• WHAT IS NEEDED:
Every line from the one with "You are a computer-use" through the final line of the data below goes in the answer, copied exactly. Pictures do not.

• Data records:
--------
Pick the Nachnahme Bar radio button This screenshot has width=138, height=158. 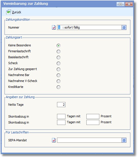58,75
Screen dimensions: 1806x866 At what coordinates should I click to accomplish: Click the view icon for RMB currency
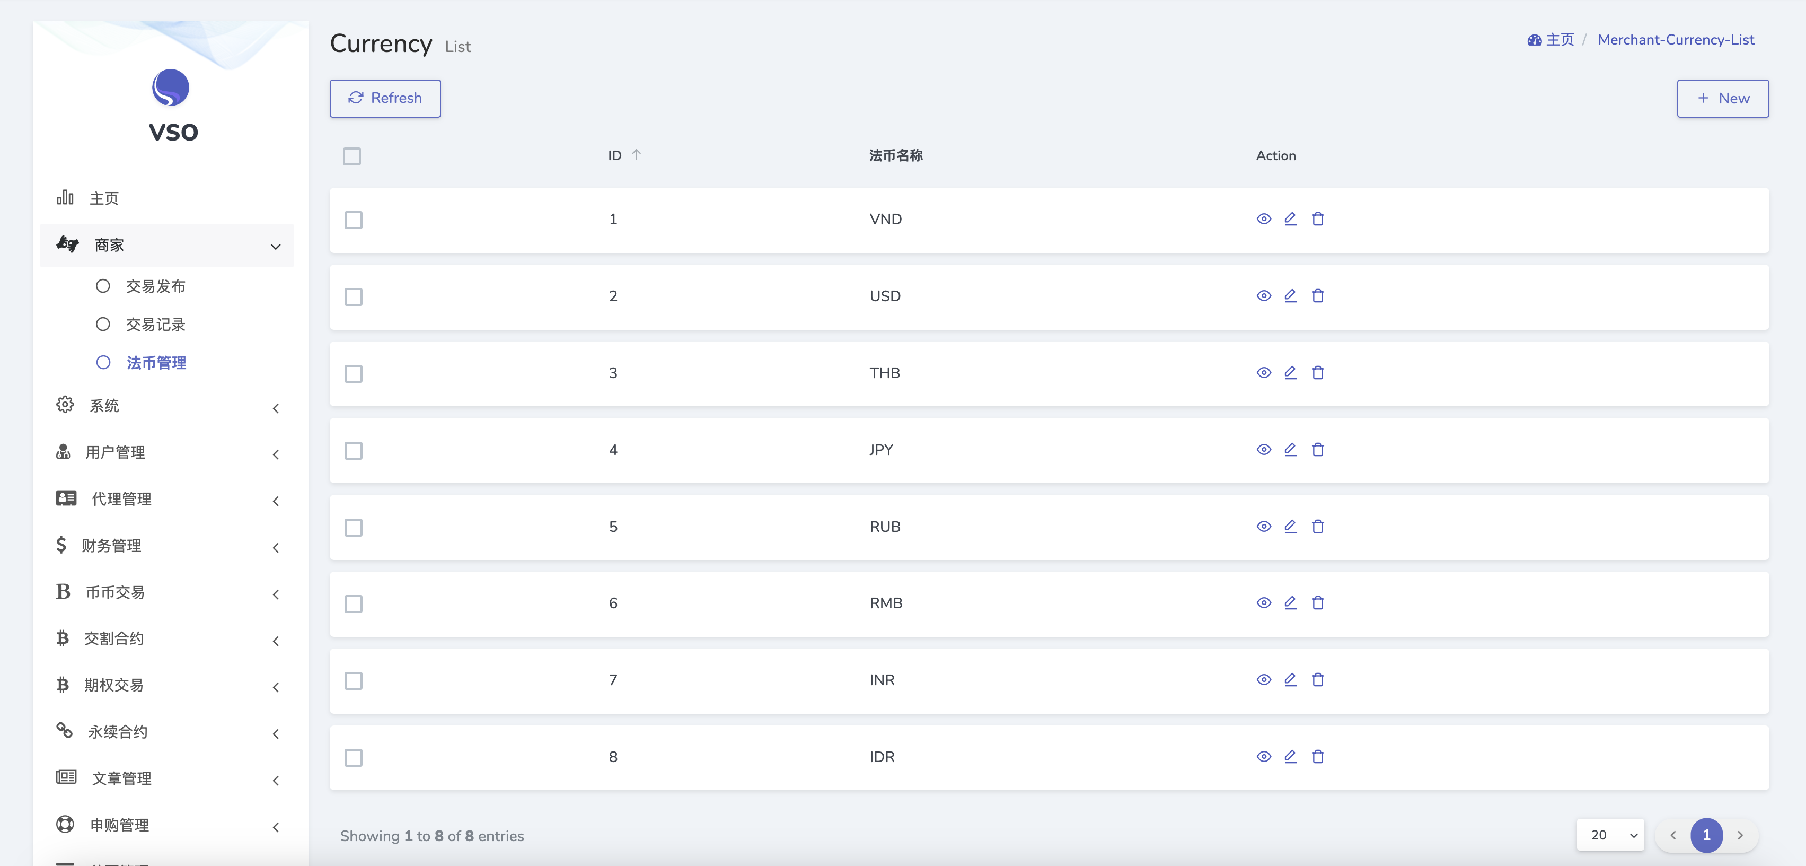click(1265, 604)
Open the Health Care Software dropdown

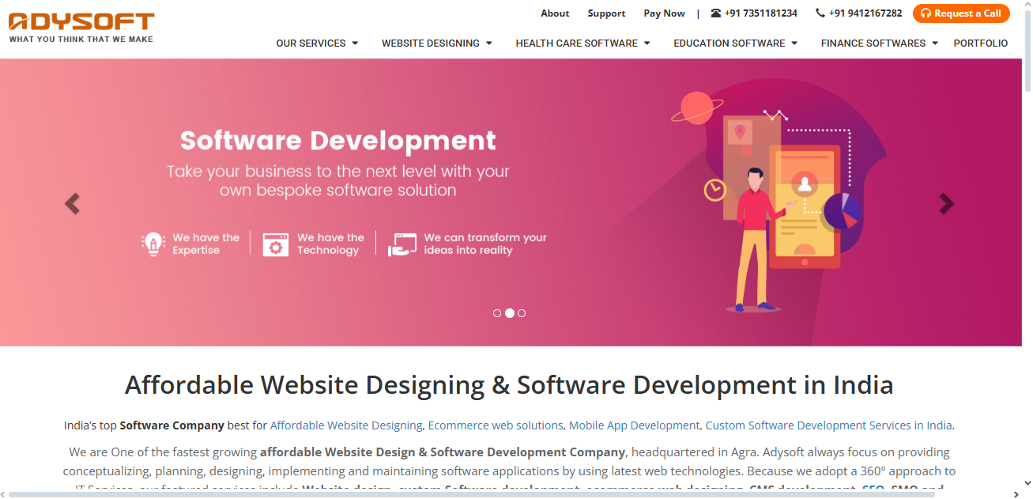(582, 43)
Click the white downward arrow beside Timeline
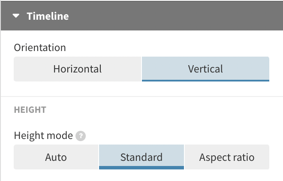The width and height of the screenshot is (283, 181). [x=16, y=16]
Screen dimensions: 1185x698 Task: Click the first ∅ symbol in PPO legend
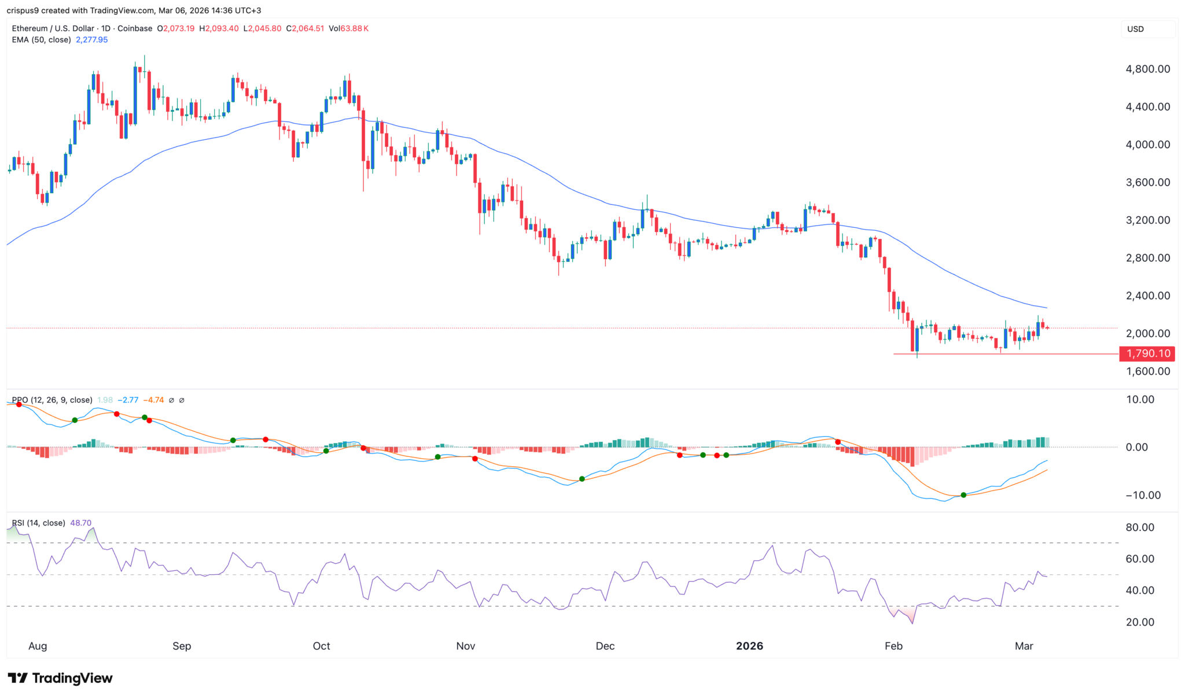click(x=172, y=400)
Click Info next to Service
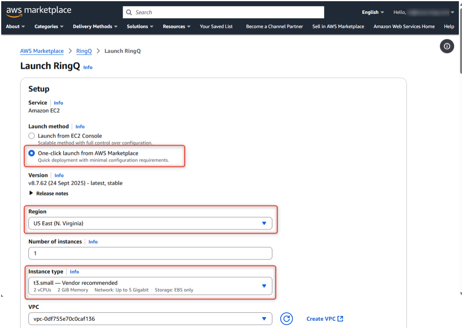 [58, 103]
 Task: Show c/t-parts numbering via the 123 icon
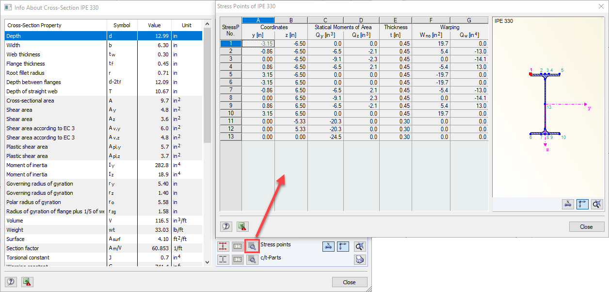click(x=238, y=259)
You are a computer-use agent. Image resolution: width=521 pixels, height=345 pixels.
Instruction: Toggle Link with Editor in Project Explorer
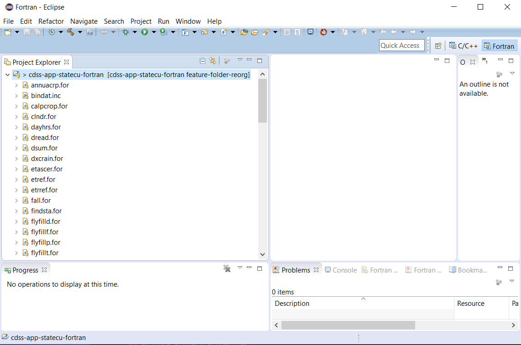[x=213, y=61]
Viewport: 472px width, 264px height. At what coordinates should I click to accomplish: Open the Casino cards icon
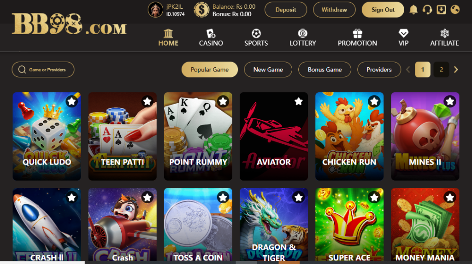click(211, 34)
--------
• ANSWER SECTION:
You are a computer-use agent. Image resolution: width=521 pixels, height=345 pixels.
Instruction: Toggle Link with Editor in Project Explorer
[x=213, y=61]
Viewport: 472px width, 264px height. At what coordinates should I click to accomplish: Open the Casino cards icon
click(211, 34)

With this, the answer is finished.